Truth be told, few bands better defined what it meant to be an "alternative rock" band in the 1990's better than Smashing Pumpkins, and yet one can make the case that if they are the definition of such, then no other band can receive the same title. While one can connect them in a number of ways to many other groups, when the complete package is taken into account, there is simply no other group in history that even comes close to their overall sound. Though their commercial breakthrough, 1993's Siamese Dream, is without question the record that opened the floodgates to an entirely new sound in popular music, it was their next record, Mellon Collie And The Infinite Sadness, that presents the group at the height of their musical and creative talents.

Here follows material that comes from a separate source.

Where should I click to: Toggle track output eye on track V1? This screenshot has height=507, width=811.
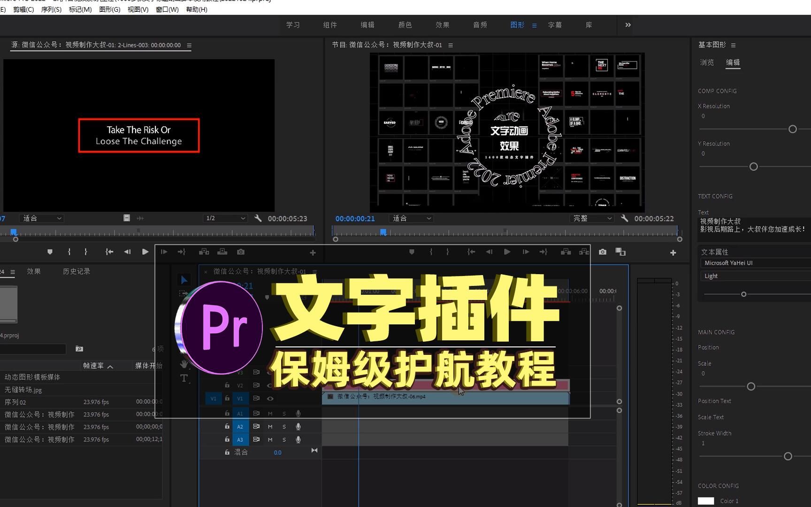(270, 399)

Nearly every song on the six sides of vinyl is brilliant in its own right, "Tonight, Tonight" serves as a fantastic summary of the bands' unique musical vision, and few groups have ever been able to combine a hard rock sound with full orchestration in as perfect a manner as one finds here. In nearly every aspect, "Tonight, Tonight" retains an almost poetic quality that helps to highlight the bands' uncanny ability to create deep, introspective moods, and it is this characteristic which further set them aside from their peers. Boasting a pair of the most influential albums of the 1990's, few bands better define the entire generation than Smashing Pumpkins, and everything that earned them their iconic status can be experienced in their dreamy, almost blissful, yet hard rocking 1995 single, "Tonight, Tonight."